How can I efficiently handle multiple Perl search/replace operations on the same string?

https://stackoverflow.com/questions/843542

20-08-2019
|

Question

So my Perl script basically takes a string and then tries to clean it up by doing multiple search and replaces on it, like so:

$text =~ s/<[^>]+>/ /g;
$text =~ s/\s+/ /g;
$text =~ s/[\(\{\[]\d+[\(\{\[]/ /g;
$text =~ s/\s+[<>]+\s+/\. /g;
$text =~ s/\s+/ /g;
$text =~ s/\.*\s*[\*|\#]+\s*([A-Z\"])/\. $1/g; # replace . **** Begin or . #### Begin or ) *The 
$text =~ s/\.\s*\([^\)]*\) ([A-Z])/\. $1/g; # . (blah blah) S... => . S...
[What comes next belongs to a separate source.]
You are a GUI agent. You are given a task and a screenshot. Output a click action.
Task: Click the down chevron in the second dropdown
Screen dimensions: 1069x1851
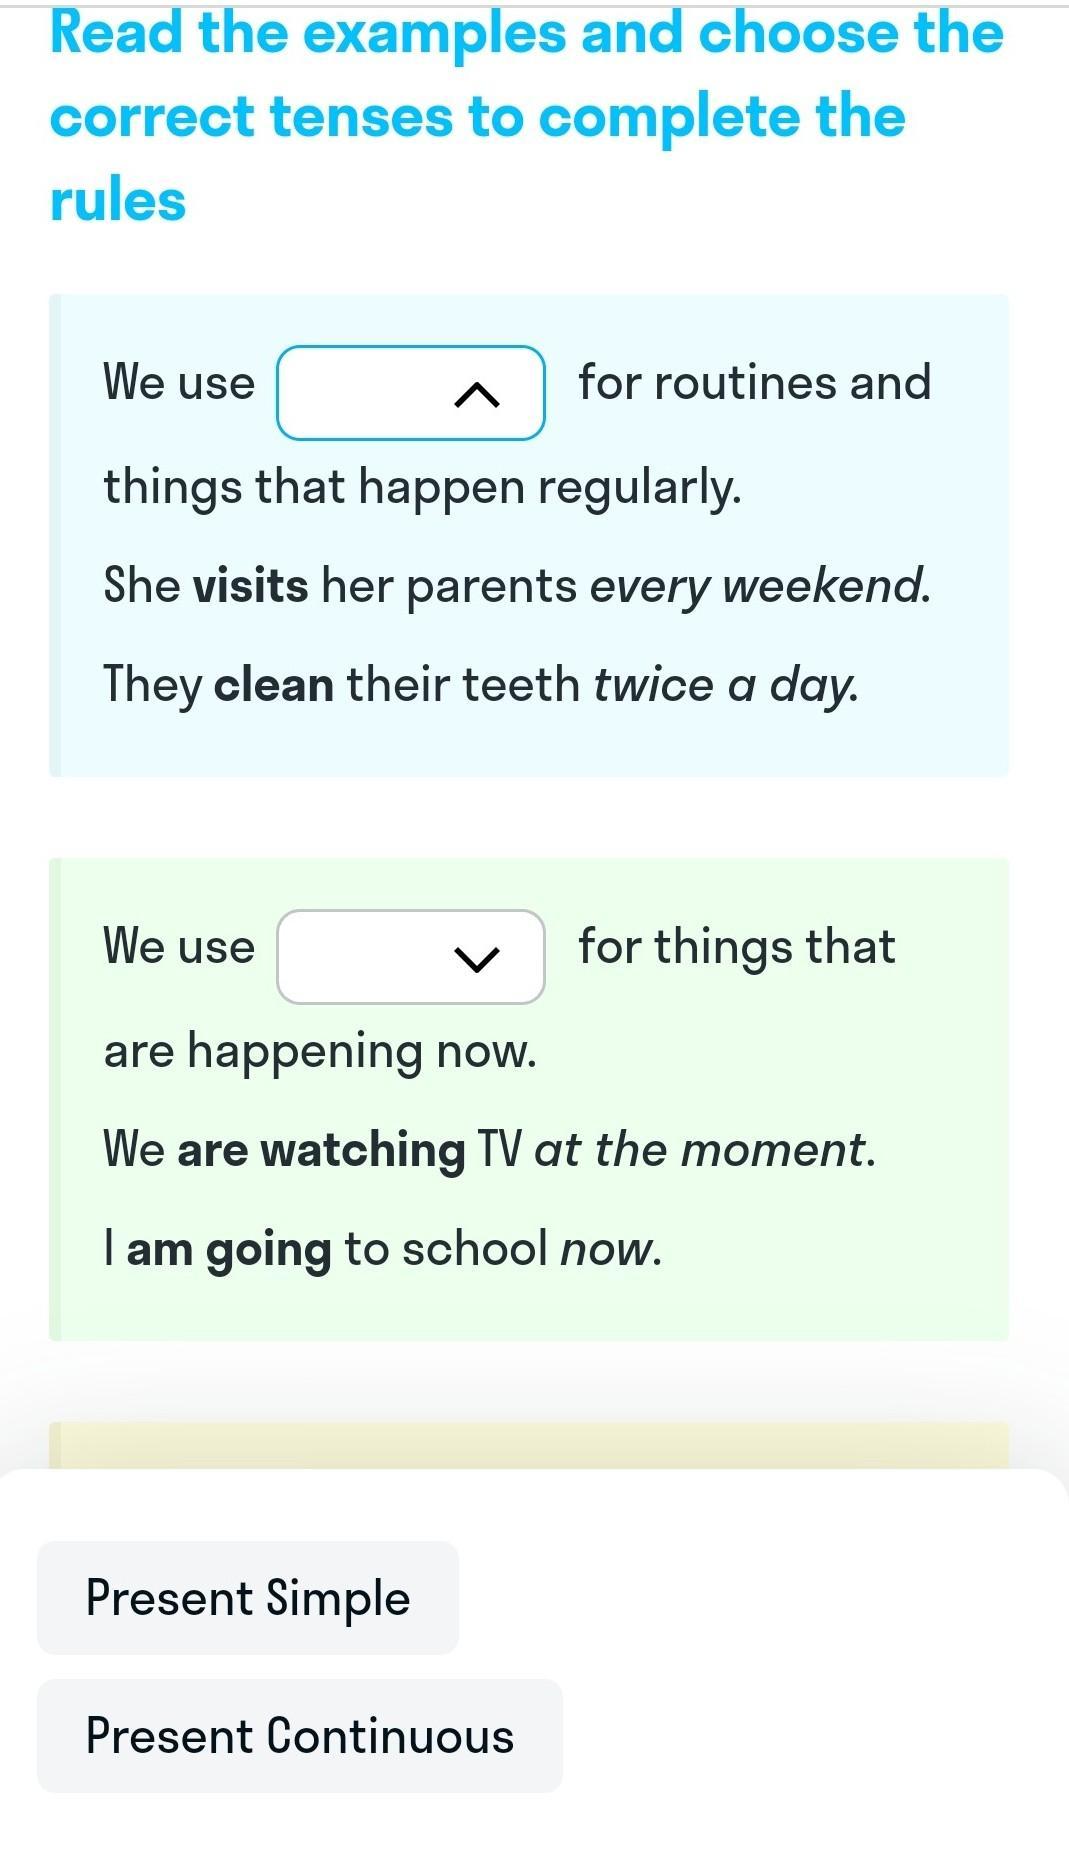tap(476, 960)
As you can see, I'm dealing with nasty html and have to beat it into submission.

I'm hoping there is a simpler, aesthetically appealing way to do this. I have about 50 lines that look just like what is above.

I have solved one version of this problem by using a hash where the key is the comment, and the hash is the reg expression, like so:

%rxcheck = (
        'time of day'=>'\d+:\d+', 
    'starts with capital letters then a capital word'=>'^([A-Z]+\s)+[A-Z][a-z]',
    'ends with a single capital letter'=>'\b[A-Z]\.'
}

And this is how I use it:

 foreach my $key (keys %rxcheck) {
if($snippet =~ /$rxcheck{ $key }/g){ blah blah  }
 }

The problem comes up when I try my hand at a hash that where the key is the expression and it points to what I want to replace it with... and there is a $1 or $2 in it.

%rxcheck2 = (
        '(\w) \"'=>'$1\"'
}

The above is to do this:

$snippet =~ s/(\w) \"/$1\"/g;

But I can't seem to pass the "$1" part into the regex literally (I think that's the right word... it seems the $1 is being interpreted even though I used ' marks.) So this results in:

if($snippet =~ /$key/$rxcheck2{ $key }/g){  }

And that doesn't work.

So 2 questions:

Easy: How do I handle large numbers of regex's in an easily editable way so I can change and add them without just cut and pasting the line before?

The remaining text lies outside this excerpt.